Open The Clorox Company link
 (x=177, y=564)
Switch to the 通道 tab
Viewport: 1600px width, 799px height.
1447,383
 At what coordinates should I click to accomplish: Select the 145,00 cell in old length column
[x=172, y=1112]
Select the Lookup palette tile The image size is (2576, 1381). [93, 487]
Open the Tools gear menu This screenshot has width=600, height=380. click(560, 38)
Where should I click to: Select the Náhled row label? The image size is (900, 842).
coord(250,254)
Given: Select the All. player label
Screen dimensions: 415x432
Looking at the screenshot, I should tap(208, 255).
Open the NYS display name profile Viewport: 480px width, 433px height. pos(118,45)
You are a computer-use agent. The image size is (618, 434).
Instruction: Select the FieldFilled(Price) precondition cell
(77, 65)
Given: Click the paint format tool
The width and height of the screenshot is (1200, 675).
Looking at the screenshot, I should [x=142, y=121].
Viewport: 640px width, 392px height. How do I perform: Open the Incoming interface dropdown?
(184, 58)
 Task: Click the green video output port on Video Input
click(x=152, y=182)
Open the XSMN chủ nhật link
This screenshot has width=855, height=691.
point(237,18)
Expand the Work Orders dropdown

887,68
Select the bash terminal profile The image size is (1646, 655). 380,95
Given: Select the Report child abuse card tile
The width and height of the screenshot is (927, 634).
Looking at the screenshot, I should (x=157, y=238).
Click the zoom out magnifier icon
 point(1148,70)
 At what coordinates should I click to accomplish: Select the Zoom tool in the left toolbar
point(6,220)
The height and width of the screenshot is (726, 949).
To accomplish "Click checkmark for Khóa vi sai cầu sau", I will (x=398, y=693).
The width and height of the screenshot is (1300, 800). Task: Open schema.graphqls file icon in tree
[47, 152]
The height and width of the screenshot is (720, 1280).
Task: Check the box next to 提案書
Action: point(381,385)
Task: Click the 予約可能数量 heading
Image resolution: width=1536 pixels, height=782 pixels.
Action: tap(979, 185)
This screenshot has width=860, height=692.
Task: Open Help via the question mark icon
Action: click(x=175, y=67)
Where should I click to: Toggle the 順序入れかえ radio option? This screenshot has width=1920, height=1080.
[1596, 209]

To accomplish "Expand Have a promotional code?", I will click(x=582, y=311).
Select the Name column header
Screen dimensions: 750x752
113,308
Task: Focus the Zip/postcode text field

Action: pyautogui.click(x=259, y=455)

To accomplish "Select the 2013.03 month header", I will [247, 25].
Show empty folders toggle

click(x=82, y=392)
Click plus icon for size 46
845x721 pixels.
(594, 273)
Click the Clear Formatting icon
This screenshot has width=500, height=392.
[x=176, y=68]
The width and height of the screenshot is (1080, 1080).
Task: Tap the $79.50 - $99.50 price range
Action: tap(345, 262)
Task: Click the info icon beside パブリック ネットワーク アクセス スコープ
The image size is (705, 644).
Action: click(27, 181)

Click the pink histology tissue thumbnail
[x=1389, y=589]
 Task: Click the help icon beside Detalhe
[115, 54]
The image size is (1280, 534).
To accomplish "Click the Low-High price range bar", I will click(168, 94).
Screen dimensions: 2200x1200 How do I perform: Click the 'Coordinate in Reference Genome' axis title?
========================
Problem details:
Make sure every record is repeated exactly.

Exercise response:
Open The Clorox Company link
 (x=177, y=564)
Switch to the 通道 tab
Viewport: 1600px width, 799px height.
1447,383
 At what coordinates should I click to accomplish: Select the 145,00 cell in old length column
[x=172, y=1112]
Select the Lookup palette tile The image size is (2576, 1381). [93, 487]
Open the Tools gear menu This screenshot has width=600, height=380. click(560, 38)
Where should I click to: Select the Náhled row label? The image size is (900, 842).
coord(250,254)
Given: Select the All. player label
Screen dimensions: 415x432
Looking at the screenshot, I should tap(208, 255).
Open the NYS display name profile Viewport: 480px width, 433px height. pos(118,45)
You are a computer-use agent. The image size is (618, 434).
Instruction: Select the FieldFilled(Price) precondition cell
(77, 65)
Given: Click the paint format tool
The width and height of the screenshot is (1200, 675).
Looking at the screenshot, I should [x=142, y=121].
Viewport: 640px width, 392px height. How do I perform: Open the Incoming interface dropdown?
(184, 58)
 Task: Click the green video output port on Video Input
click(x=152, y=182)
Open the XSMN chủ nhật link
This screenshot has width=855, height=691.
point(237,18)
Expand the Work Orders dropdown

887,68
Select the bash terminal profile The image size is (1646, 655). 380,95
Given: Select the Report child abuse card tile
The width and height of the screenshot is (927, 634).
Looking at the screenshot, I should (x=157, y=238).
Click the zoom out magnifier icon
 point(1148,70)
 At what coordinates should I click to accomplish: Select the Zoom tool in the left toolbar
point(6,220)
The height and width of the screenshot is (726, 949).
To accomplish "Click checkmark for Khóa vi sai cầu sau", I will (x=398, y=693).
The width and height of the screenshot is (1300, 800). Task: Open schema.graphqls file icon in tree
[47, 152]
The height and width of the screenshot is (720, 1280).
Task: Check the box next to 提案書
Action: point(381,385)
Task: Click the 予約可能数量 heading
Image resolution: width=1536 pixels, height=782 pixels.
Action: tap(979, 185)
This screenshot has width=860, height=692.
Task: Open Help via the question mark icon
Action: click(x=175, y=67)
Where should I click to: Toggle the 順序入れかえ radio option? This screenshot has width=1920, height=1080.
[1596, 209]

To accomplish "Expand Have a promotional code?", I will click(x=582, y=311).
Select the Name column header
Screen dimensions: 750x752
113,308
Task: Focus the Zip/postcode text field

Action: pyautogui.click(x=259, y=455)

To accomplish "Select the 2013.03 month header", I will [247, 25].
Show empty folders toggle

click(x=82, y=392)
Click plus icon for size 46
845x721 pixels.
(594, 273)
Click the Clear Formatting icon
This screenshot has width=500, height=392.
[x=176, y=68]
The width and height of the screenshot is (1080, 1080).
Task: Tap the $79.50 - $99.50 price range
Action: tap(345, 262)
Task: Click the info icon beside パブリック ネットワーク アクセス スコープ
The image size is (705, 644).
Action: click(27, 181)

Click the pink histology tissue thumbnail
[x=1389, y=589]
 Task: Click the help icon beside Detalhe
[115, 54]
The image size is (1280, 534).
To accomplish "Click the Low-High price range bar", I will click(168, 94).
Screen dimensions: 2200x1200 How do I perform: Click the 'Coordinate in Reference Genome' axis title?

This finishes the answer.